Time for an awakening

“He who makes a beast of himself, gets rid of the pain of being a man”, Samuel Johnson

I understand, I think, what created the monster who abused me at 17. What I’ll never understand is how I’ve been viewed since, by the Church who treated me with contempt, by the media who have ignored me, by many in my family. I’m grateful to the University in some ways, but can’t understand how my characterisation of the abuse as “an affair” was taken at face value – so that I was not seen to have been groomed, but to have actively encouraged it. Nothing could be further from the truth.

Thankfully, in 1967 and 1968 I’d had two years of the most wonderful education anybody could want. Years 11 and 12 were a turning point for me. I went from being somewhat of a behaviour problem (gifted, bored) to an engaged, attentive student. I finally had a music teacher who recognised my gift; I advanced four grades in two years. At 17, I’d been organist at our church for two years, was Dux of Somerville House, and was writing letters to a boy I’d met at the United Nations Association year 12 conference in Adelaide.

I won a Commonwealth Scholarship – along with many of my peers, in 1969. This was a relief to my parents; my father had just been retrenched from the company he’d run all my life. His father had left it to him, a hessian bag factory where Southbank is now. My mother drove me to the first UQ organ lesson. She waited outside St John’s while I entered the huge ‘sanctum’. What I’m trying to recapture is that person; the one who at 17 had faith in a good world, and a bright future. If only someone had acted sooner to prevent the horrors that awaited.
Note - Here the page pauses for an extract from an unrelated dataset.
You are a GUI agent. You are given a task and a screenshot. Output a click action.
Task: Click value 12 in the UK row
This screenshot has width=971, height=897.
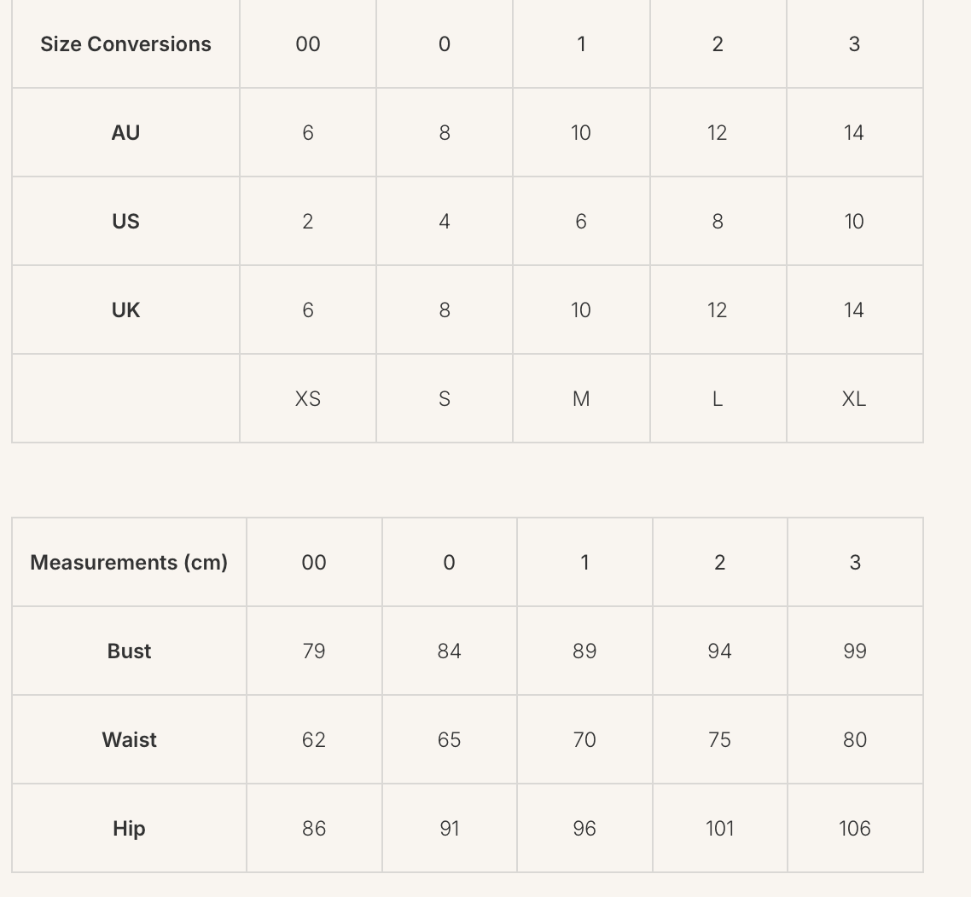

In 2002 a young priest made the brave decision that was to destroy him. I hope he is ok, and remain grateful to him for providing the only real corroboration I’ve ever received. His mother waited until she was dying to disclose what happened to her as a 12 year old. May all the girls who are still blaming themselves for their abuse know this: it wasn’t your fault. You didn’t cause it. Your abuser had, tragically, made a beast of himself – to try to lose the pain of being a man.